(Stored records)
- - -

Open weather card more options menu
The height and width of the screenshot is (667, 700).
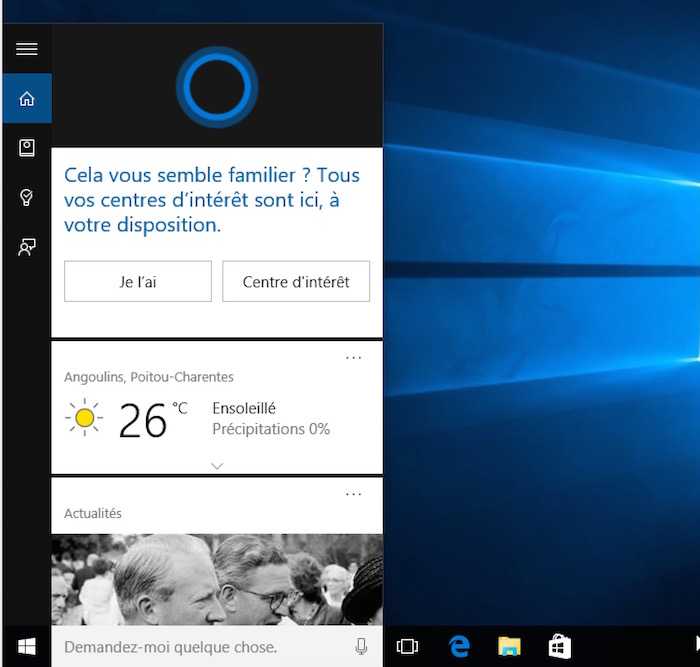click(353, 357)
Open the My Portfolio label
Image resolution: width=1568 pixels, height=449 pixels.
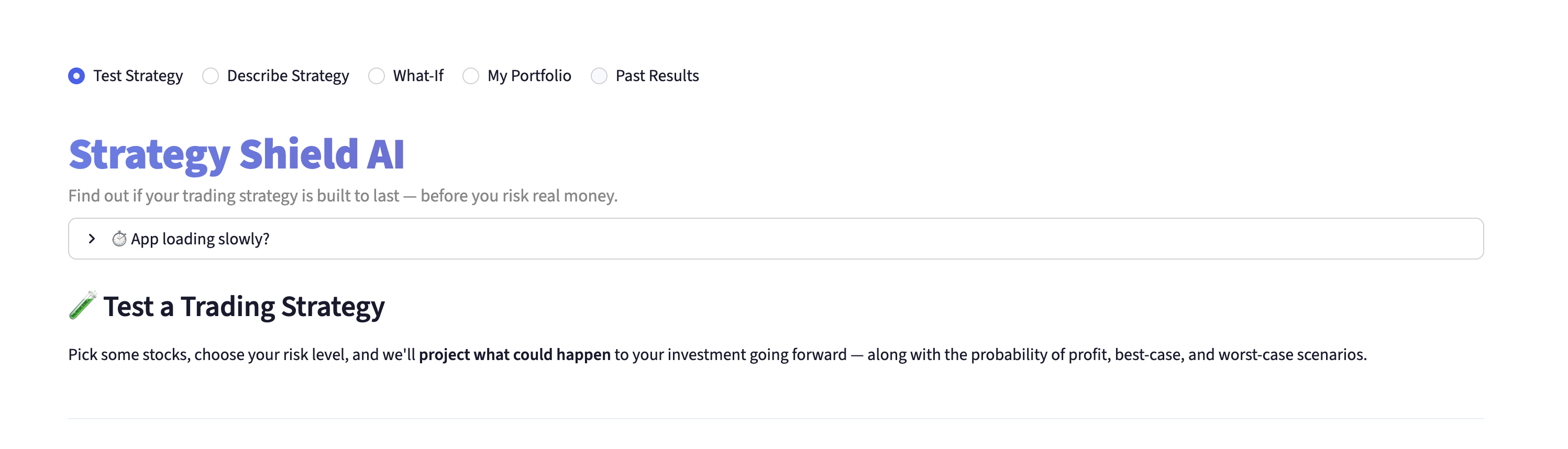click(529, 76)
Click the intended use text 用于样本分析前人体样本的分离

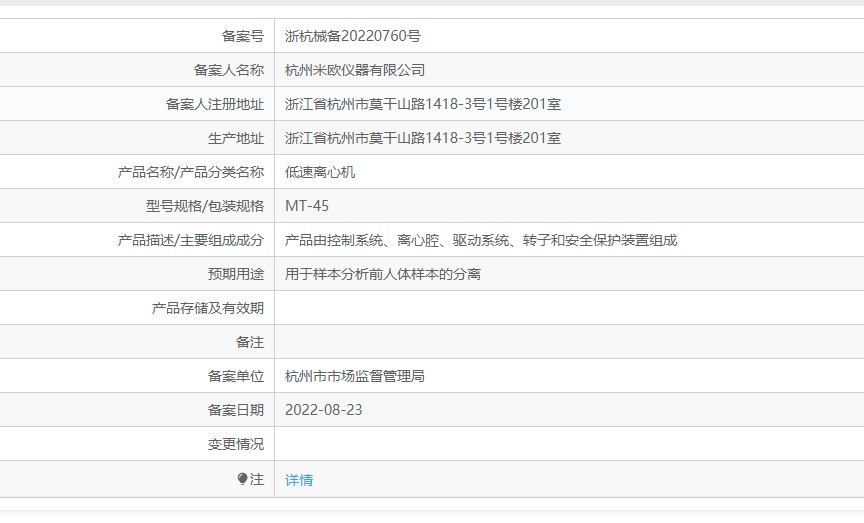(x=383, y=274)
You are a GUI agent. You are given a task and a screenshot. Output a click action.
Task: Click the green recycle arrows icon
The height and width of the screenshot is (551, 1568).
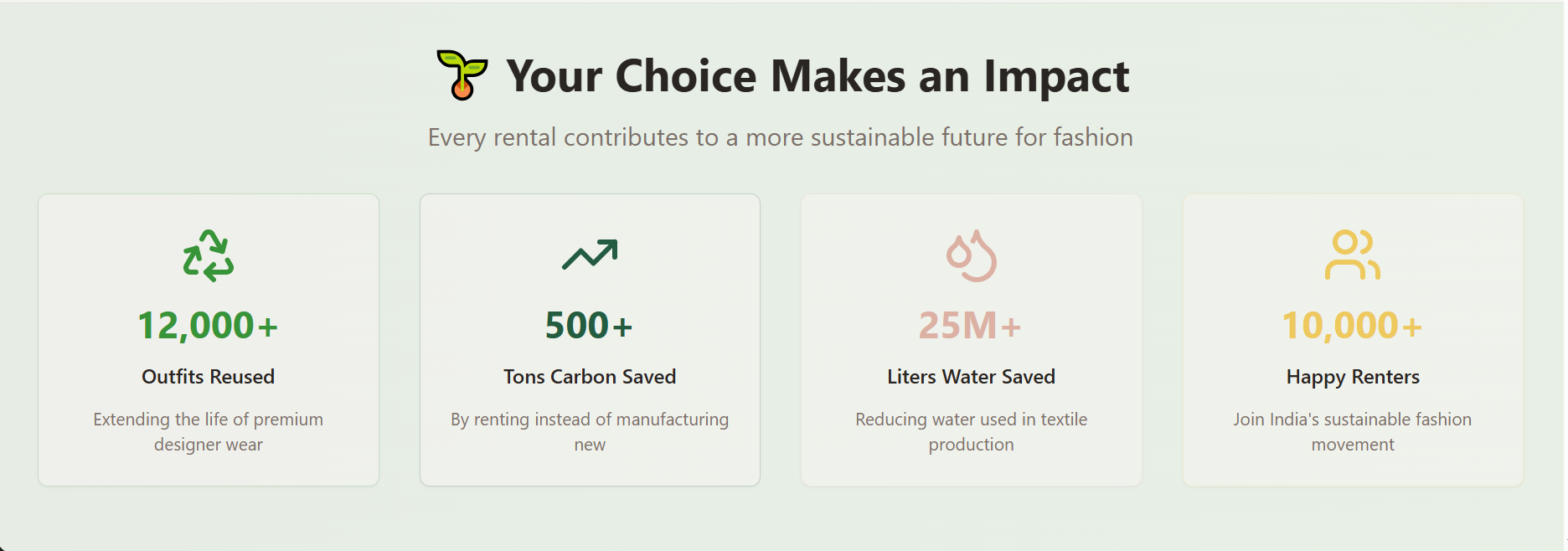209,255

- - -

WHAT YOU SHOULD DO: Copy out every line from the data above in which the word "Open" occurs.

ANSWER SPACE:
Open weather card more options menu
Open the My Portfolio label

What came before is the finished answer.